Sam Worthington se promène aussi
Nous disons « supposé », car cette première partie deHorizon est seulementune (très) longue introduction de trois heures, qui passe son temps à errer de scène en scène, de personnage en personnage, sans jamais rien relier. L’exercice devient aussi épuisant que vain, tant la durée lancinante du film est rarement au service de l’épanouissement des protagonistes. Il y a quelques éclairs épars (une discussion tendue entre Costner et un hors-la-loi à la gâchette facile), mais l’investissement demandé par le réalisateur n’est jamais à la hauteur de ses promesses.
En ne s’attardant sur rien, en sautant de situation en situation (au mépris souvent de notre mémoire ou de notre engagement émotionnel), le tout a des airs de premier montage brut, de folie des grandeurs engloutie par sa propre mégalomanie. Pour preuve, on veut sa fin totalement arbitraire, qui se conclut sans prévenir par un montage de sa future suite. Décidément, Kevin Costner aime le genre, et cherche autant à moderniser son approche thématique qu’à réunir un siècle d’histoire du cinéma (un peu de John Ford par-ci, un peu d’Eastwood par-là).
Hypothéquer la maison était-il une si bonne idée ?
Sur le principe, c’est jubilatoire, mais en réalité, on a l’impression de voir le long-métrage basculer entre plusieurs quêtes de Red Dead Rédemption. Face à l’ambition excessive deHorizon, difficile de ne pas penser aux chefs-d’œuvre de Rockstar Games, et à leur riche tableau d’un territoire américain en pleine transformation. Tout peut y arriver, et dans l’enclave de sa gigantesque carte, chaque joueur peut croiser d’autres personnes, les aider, les ignorer ou les tuer.
Tout le paradoxe de cette version cinéma involontaire réside dans ce caractère hybride. D’un côté, Horizon est tourné vers le passé, vers une bonne vieille époque oubliée que Costner espère remettre au goût du jour (même s’il est difficile de croire que le projet soit viable au box-office, entre sa durée et son côté ringard parfois touchant).
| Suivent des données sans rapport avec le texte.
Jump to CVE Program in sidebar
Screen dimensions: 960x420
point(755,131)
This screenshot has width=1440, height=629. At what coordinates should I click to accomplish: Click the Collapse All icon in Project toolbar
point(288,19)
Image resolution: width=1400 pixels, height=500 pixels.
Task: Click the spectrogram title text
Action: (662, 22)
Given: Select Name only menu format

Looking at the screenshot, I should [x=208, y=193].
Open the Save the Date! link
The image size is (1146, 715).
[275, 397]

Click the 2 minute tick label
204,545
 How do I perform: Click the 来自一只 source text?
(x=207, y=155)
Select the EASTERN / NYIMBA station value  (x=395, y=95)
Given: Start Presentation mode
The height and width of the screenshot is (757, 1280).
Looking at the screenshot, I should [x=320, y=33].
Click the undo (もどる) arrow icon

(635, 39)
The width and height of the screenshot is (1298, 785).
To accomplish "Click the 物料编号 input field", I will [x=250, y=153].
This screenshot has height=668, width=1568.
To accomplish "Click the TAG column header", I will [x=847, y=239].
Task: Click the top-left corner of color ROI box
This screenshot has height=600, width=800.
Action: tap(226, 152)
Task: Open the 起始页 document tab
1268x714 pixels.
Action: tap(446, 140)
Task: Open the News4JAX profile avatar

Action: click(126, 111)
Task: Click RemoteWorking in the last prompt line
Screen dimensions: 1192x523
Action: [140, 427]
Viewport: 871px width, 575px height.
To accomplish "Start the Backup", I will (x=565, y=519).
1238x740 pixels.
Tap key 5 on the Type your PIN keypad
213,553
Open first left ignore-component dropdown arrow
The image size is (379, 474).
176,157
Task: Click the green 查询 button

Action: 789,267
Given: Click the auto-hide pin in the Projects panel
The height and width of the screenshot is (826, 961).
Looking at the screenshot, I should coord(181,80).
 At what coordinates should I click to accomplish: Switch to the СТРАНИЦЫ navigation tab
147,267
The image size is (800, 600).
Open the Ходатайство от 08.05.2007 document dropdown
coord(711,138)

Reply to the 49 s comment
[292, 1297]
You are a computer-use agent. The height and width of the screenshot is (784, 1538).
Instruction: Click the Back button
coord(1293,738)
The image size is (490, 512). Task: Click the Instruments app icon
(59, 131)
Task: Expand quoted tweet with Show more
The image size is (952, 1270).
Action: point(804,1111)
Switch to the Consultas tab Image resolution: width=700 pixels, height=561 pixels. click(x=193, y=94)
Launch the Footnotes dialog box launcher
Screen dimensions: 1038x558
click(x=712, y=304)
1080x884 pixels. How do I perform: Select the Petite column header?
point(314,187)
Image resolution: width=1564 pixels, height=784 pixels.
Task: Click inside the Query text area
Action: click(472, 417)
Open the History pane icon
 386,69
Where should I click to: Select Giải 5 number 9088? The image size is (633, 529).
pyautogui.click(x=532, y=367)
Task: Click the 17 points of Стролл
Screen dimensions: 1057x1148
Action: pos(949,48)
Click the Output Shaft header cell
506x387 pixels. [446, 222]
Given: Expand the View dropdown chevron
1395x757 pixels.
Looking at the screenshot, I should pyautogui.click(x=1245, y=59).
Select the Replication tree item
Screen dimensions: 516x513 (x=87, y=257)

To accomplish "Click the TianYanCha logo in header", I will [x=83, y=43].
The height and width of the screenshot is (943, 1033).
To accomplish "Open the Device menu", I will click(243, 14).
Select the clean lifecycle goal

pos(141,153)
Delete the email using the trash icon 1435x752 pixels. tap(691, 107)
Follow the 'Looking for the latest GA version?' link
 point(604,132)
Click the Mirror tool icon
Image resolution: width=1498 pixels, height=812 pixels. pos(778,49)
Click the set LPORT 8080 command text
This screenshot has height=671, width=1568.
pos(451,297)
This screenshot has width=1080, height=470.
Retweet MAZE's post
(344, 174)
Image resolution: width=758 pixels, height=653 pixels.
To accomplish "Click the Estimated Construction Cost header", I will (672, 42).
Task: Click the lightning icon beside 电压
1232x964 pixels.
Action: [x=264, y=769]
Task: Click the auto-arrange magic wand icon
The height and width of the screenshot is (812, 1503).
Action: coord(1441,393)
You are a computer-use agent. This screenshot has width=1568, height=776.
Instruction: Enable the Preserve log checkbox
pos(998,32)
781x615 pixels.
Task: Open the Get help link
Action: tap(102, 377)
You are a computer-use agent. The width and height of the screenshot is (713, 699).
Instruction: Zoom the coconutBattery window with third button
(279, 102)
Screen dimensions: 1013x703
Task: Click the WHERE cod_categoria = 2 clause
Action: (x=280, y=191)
L’autre, le réalisateur vise une forme de complétude narrative digne des nouveaux médiascomme s’il avait mêlé l’écriture de jeux vidéo à plusieurs saisons de Pierre jaune, le tout avec une ampleur esthétique d’antan réservée au grand écran. Nous voulons clairement saluer l’effort et ses excès. Cela dit, attention aux indigestions.
Et quand sort-il ? En France, Horizon sortira en salles le 3 juillet. Son deuxième volet arrivera le 11 septembre.